There is an interesting paper about investment banks, the paper was written and it's called
The Demise of Investment-Banking Partnerships: Theory and Evidence
written in 2004 by Alan D. Morrison (University of Oxford-Said Business School; University of Oxford-Merton College) and William J. Wilhelm Jr (University of Oxford-Said Business School; University of Virginia-School of Law)
Until 1970, the New York Stock Exchange prohibited public incorporation of member firms. After the rules were relaxed to allow joint stock firm membership, investment-banking concerns organized as partnerships or closely-held private corporations went public in waves, with Goldman Sachs (1999) the last of the bulge bracket banks to float. In this paper, we ask why the Investment Banks chose to float after 1970, and why they did so in waves. In our model, partnerships have a role in fostering the formation of human capital. We examine in this context the effect of technological innovations which serve to replace or to undermine the role of the human capitalist and hence we provide a technological theory of the partnership's going-public decision. We support our theory with a new dataset of investment bank partnership statistics.
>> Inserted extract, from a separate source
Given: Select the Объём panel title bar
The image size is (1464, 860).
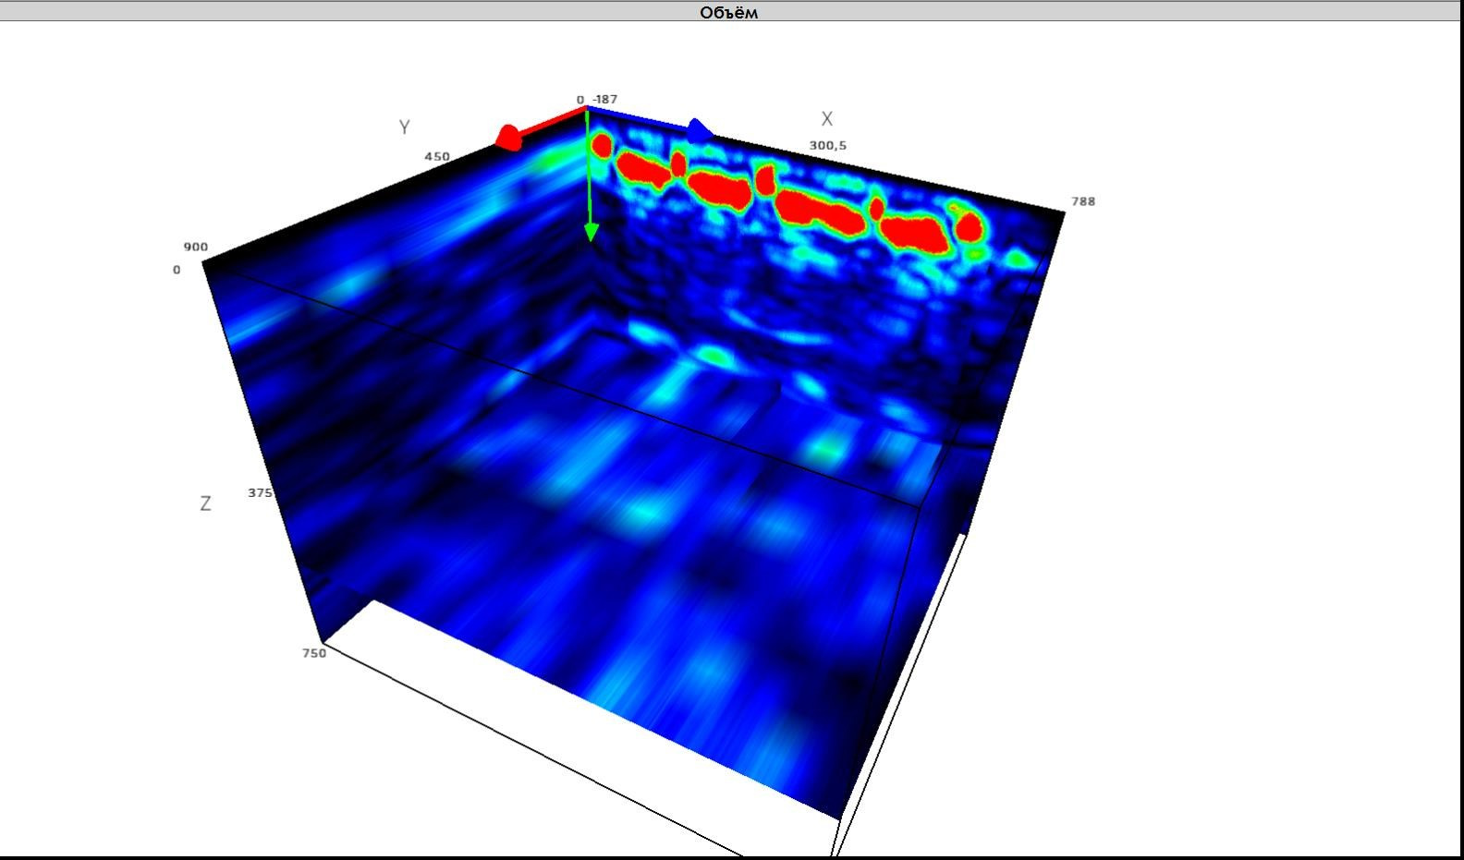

This is a very important issue: before 1970, the New York Stock Exchange (the famous Wall Street) prohibited investment banks from going public (in USA "going public" means starting an IPO in order to enter the stock exchange).
We can read from the official site of NYSE:
Public Can Own Member Firms
March 26 1970
Public ownership of member firms is approved for the first time
And, maybe, it was the beginning of the end...
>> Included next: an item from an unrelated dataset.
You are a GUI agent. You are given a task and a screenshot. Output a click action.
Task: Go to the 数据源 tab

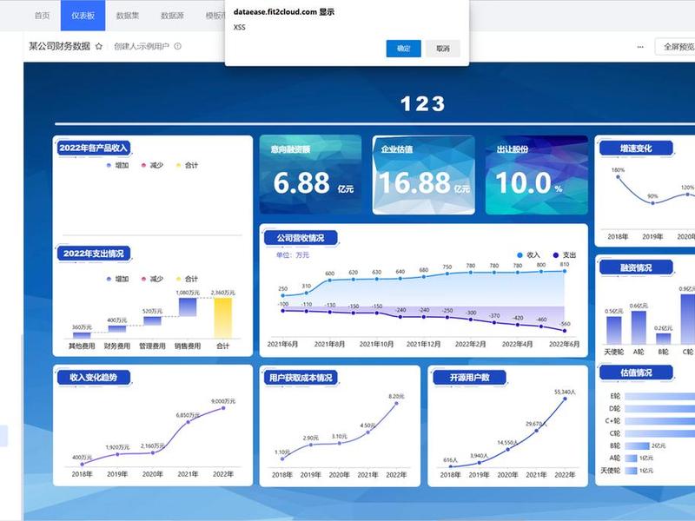[172, 16]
James Surowiecki wrote (29 September 2008; The New Yorker):
[...] All, then, seemed good. But, for Wall Street firms, going public was a deal with the devil, because it meant exposing themselves to what was, in effect, a minute-by-minute referendum, in the form of the stock price, on the health of their operations. This was fine as long as things were going well—the higher the stock price, the richer everyone got—but, once things started to go bad, that market referendum started to look like a vote of no confidence. And that made the problems that the companies were already facing much, much worse. [...]
[...] All companies, of course, worry about how their stock is doing. But for most the stock price is a product of performance, rather than a cause of it. If Procter & Gamble’s stock plummeted tomorrow, people would still keep buying Tide. By contrast, if an investment bank’s share price tumbles, it not only wrecks people’s confidence but also can lead to credit-rating downgrades, which provoke a further decline in the stock price, and so on. The downward spiral can be stunningly fast and near-impossible to escape. [...]
After 1970, investment banks could enter the stock exchange, and theese are the dates when they decided to do so (NYSE):
1971 Merrill Lynch
1985 Bear Stearns
1986 Morgan Stanley
1994 Lehman Brothers
1999 Goldman Sachs
What happened to the 5 investment banks that we can see from the first image?
Merrill Lynch: acquired by Bank of America
Bear Stearns: acquired by JPMorgan Chase (with the help of the Fed)
Morgan Stanley: changed its status from investment bank to bank holding
Lehman Brothers: bankruptcy
Goldman Sachs: changed its status from investment bank to bank holding
On 23rd September 2008 we heard:
The FBI is investigating Fannie Mae, Freddie Mac, Lehman Brothers Holdings Inc and insurer American International Group Inc and their senior executives for potential mortgage fraud, CNN reported on Tuesday.
Well, who is going to investigate the role of the Sec about the subprime crisis??